Back at the front, the title picture has taken on a compelling twist. McLaren still leads the dance, but Red Bull has rediscovered rhythm and Verstappen is driving like a man intent on making them sweat all the way to Abu Dhabi. The math remains harsh — 69 points is still a mountain — yet the psychological game has turned. Piastri and Norris can’t afford many more off‑colour Sundays.

Leclerc, meanwhile, is placing his bets with clear eyes. He can rate Verstappen’s current level — “not leaving anything on the table” is as high as praise gets in this paddock — and still see the broader arc of the season holding. That’s not fence‑sitting; that’s reading a championship that, for all the noise of the last two races, still leans orange.

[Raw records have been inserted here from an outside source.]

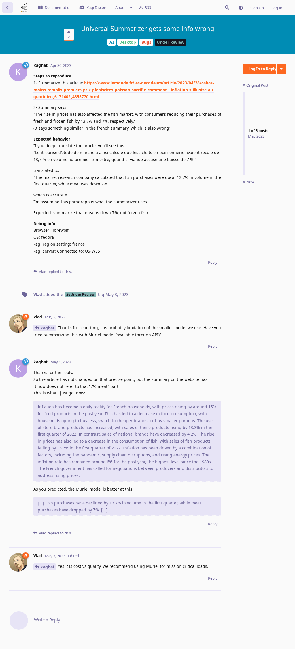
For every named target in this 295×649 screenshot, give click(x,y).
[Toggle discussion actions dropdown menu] (281, 69)
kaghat (47, 328)
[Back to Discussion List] (7, 7)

What happens next? If Red Bull’s upgrade really has broadened Verstappen’s operating window, the final phase of the year could become a tug‑of‑war on strategy and execution. If Baku was just a blip for McLaren, the gap stabilises and the narrative cools.

Either way, Verstappen’s two‑step has given 2025 a jolt. It’s not quite a title twist — not yet — but it is a reminder that if you leave the door ajar, Max will take it off the hinges. McLaren’s task now is to slam it shut.